New data from the federal government found that only a slim majority of behavioral health providers are able to take on new patients covered by Medicare or Medicaid in a timely manner. The data also revealed that telehealth is not an extender of providers’ availability.
The latest in a series of reports by the U.S. Department of Health and Human Services’ (HHS) Office of the Inspector General (OIG), the report assessed the availability of behavioral health services for patients covered by Traditional Medicare, Medicare Advantage, Medicaid managed care for adults and Medicaid managed care for children.
Overall, 45% of all providers surveyed reported being unable to take on new patients covered by these programs. Of those that said they could take on new patients, nearly one-quarter had wait times of more than 30 days.
However, 48% of providers that reported being able to take new patients said they had wait times of seven days or less. There were notable differences among the program types for both overall availability and length of wait times.
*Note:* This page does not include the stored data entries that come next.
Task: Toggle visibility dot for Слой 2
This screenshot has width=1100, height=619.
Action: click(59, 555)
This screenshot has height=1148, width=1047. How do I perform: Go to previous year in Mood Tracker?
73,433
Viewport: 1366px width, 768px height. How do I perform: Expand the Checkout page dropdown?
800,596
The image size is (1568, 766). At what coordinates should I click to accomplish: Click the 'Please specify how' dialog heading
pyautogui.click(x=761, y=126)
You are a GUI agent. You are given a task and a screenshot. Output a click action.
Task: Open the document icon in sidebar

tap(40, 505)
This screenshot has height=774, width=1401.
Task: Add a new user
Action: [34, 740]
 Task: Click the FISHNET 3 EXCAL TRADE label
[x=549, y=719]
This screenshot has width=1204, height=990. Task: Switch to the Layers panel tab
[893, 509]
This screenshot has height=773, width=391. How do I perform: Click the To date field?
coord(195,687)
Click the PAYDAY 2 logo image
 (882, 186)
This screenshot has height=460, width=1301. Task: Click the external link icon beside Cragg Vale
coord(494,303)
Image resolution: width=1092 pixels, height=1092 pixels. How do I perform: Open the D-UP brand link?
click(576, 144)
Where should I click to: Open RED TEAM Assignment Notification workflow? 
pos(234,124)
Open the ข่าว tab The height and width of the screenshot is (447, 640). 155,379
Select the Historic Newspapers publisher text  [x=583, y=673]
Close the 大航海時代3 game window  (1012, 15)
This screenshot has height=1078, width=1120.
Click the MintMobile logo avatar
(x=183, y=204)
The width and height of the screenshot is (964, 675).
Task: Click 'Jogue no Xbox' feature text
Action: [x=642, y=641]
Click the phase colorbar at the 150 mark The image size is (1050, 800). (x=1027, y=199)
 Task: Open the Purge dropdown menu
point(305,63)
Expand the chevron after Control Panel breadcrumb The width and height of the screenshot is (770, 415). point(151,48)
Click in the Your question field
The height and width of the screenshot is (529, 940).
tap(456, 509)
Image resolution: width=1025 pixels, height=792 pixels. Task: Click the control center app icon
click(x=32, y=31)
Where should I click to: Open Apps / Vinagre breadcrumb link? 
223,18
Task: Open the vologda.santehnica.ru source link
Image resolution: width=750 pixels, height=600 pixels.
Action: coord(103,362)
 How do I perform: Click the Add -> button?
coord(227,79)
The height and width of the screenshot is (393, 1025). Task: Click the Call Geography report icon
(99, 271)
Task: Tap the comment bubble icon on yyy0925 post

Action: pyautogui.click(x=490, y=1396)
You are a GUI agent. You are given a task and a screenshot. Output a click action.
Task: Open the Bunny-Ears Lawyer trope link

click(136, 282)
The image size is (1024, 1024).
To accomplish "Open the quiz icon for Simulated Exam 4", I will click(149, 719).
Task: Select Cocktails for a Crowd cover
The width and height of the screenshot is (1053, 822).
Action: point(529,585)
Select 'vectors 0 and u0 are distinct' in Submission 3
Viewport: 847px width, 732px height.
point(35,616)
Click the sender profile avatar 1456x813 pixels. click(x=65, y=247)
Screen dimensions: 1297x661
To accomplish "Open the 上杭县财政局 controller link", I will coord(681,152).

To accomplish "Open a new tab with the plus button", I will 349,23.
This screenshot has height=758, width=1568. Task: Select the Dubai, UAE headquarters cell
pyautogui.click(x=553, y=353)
“Many providers reported that their caseloads were too full to accept new patients, although some providers confirmed that they still treated existing patients enrolled in Medicare or Medicaid,” the report explained. “For example, one Medicare Advantage provider said they might take a new patient in an urgent situation but did not have room in their schedule for regular treatment.”
Between the two programs, there was generally more availability and shorter wait times for those covered by Medicaid: 43% of providers were not available to take on patients with Traditional Medicare, 53% could not take on Medicare Advantage patients, 44% couldn’t take on adults with Medicaid while 42% couldn’t take on children with Medicaid.
To some degree, there may have been a slight reduction in behavioral health providers that contract with these types of health plans.
“About one-quarter of providers who could not make new-patient appointments reported that they were no longer taking new Medicare or Medicaid enrollees, often reporting that they had stopped participating in traditional Medicare, Medicare Advantage, or Medicaid managed care,” the report continued.
The report was light on details about these providers. One example provided by the report is one unnamed provider having difficulty getting paid by an unspecified Medicare Advantage plan.
In terms of wait times, providers that treat those with Medicare Advantage and children with Medicaid were the most likely to have wait times that were 30 days or more, which the report characterized as “long wait times.” The former saw 36% of providers, while the latter had 32% of providers that have long wait times.
About 21% of providers accepting new patients with Traditional Medicare had wait times of 30 days or longer. That number was 11% for adults with Medicaid.
A little more than half of providers (53%) could see a new patient on either Medicaid or Medicare via telehealth or in-person for a first appointment. Most providers wanted to start the patient relationship with an in-person visit; 36% required it. Often, telehealth is held up as a potential solution to access challenges
“When asked about wait times, most of these providers reported the same date for a new patient appointment, whether in person or via telehealth,” the report noted.
The report didn’t offer new recommendations to HHS.
The OIG is something of an internal referee or watchdog for the department. Rather, it cited a previous report it released in 2024 about how to address access-to-care challenges for those on Medicare and Medicaid.
“Such steps could include strategies for reducing administrative burden for providers and reviewing and ensuring the appropriateness of payment rates for behavioral health services,” stated the report. “An increase in providers could help increase access and could help reduce wait times, particularly for people enrolled in traditional Medicare.”